PASSAGE TO READ
□ □ □ □ □

Under the Gaussian Heuristic and the Geometric Series Assumption, the BKZ algorithm with blocksize B would find a vector \(\textbf{v}\) in a N-dimensional lattice \(\mathcal {L}\) with \(\Vert \textbf{v}\Vert _2 \le \delta _{B}^N \text {Vol}(\mathcal {L})^{1/N}\), where \(\delta _{B} \approx ((\pi B)^{1/B} B/(2\pi e)))^{1/(2(B - 1))},\) by [10].
1.1 A.1 Key Recovery: \(\mathrm {M\text {-}LWE}\)
In all the schemes derived from the samplers in Sect. 4, the public key is given by \(\textbf{A}' \in R_q^{d \times m_1-d}\) and \(\textbf{B}= [\textbf{I}_d | \textbf{A}']\textbf{R}\bmod qR\) and the secret key by \(\textbf{R}\sim U(S_1^{m_1 \times m_2})\). Except for the LW signature, all our schemes use \(m_1 = 2d\). Key recovery thus corresponds to an instance of search \(\mathrm {M\text {-}LWE}_{n,d,m_1-d,q,U(S_1)}\) with \(m_2\) uniform ternary secrets. We use the lattice estimator [2] on the instance \(\textrm{LWE}_{nd,n(m_1-d),q,U(\{-1,0,1\})}\) to determine the minimal BKZ block size B among all the evaluated attacks. We discard the structure of the underlying ring and simply extend the dimensions by the ring degree n by considering the matrix \(M_\tau (\textbf{A}')\). To account for the \(m_2\) secrets, we consider the final cost to be that of running \(m_2\) times BKZ which gives a cost of \(m_2 2^{\nu B}\) for \(\nu \in \{0.292, 0.257\}\).

□ □ □ □ □

GIVEN INSTRUCTION 1
In the listing, write out the lines as a numbered list, starting with the line that contains "Image resolution: width=927" and going on through the line that contains "(x=996, y=61)", skipping blank lines.
The text and the listing after it were taken from unrelated sources.

RECORDS TO USE

□ □ □ □ □

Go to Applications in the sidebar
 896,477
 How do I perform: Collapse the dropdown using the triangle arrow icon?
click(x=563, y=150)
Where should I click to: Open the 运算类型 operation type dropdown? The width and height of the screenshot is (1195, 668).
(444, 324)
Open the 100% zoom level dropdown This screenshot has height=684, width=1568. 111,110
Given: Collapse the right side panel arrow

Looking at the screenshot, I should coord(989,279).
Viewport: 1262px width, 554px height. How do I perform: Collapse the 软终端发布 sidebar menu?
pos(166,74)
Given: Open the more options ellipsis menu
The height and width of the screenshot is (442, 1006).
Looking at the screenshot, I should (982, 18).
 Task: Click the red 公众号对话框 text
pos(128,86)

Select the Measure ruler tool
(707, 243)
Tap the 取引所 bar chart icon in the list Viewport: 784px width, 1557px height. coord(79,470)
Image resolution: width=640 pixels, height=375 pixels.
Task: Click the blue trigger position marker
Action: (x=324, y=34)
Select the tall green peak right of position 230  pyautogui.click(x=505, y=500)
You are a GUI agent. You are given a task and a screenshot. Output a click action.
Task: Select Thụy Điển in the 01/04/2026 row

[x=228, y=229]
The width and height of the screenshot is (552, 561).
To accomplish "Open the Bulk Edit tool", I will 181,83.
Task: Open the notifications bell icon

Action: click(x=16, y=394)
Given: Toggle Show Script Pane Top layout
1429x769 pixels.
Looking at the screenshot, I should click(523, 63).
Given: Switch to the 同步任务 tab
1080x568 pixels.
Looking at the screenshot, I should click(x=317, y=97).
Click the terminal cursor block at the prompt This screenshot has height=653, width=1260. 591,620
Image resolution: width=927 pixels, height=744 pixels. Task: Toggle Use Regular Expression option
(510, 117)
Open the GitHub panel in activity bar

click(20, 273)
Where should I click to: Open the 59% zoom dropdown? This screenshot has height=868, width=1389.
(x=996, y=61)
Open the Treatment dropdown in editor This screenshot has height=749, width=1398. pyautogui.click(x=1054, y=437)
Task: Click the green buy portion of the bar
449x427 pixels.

□ □ □ □ □

GIVEN INSTRUCTION 2
Answer these about the passage on lattice key recovery:
(a) Under which two assumptions is the BKZ result stated?
(b) Which scheme does not use m_1 = 2d?
(c) What two values can ν take in the final cost?

FULL ANSWER 1
1. Image resolution: width=927 pixels, height=744 pixels. Task: Toggle Use Regular Expression option
2. (510, 117)
3. Open the GitHub panel in activity bar
4. click(20, 273)
5. Where should I click to: Open the 59% zoom dropdown? This screenshot has height=868, width=1389.
6. (x=996, y=61)

FULL ANSWER 2
(a) The Gaussian Heuristic and the Geometric Series Assumption.
(b) The LW signature.
(c) 0.292 and 0.257.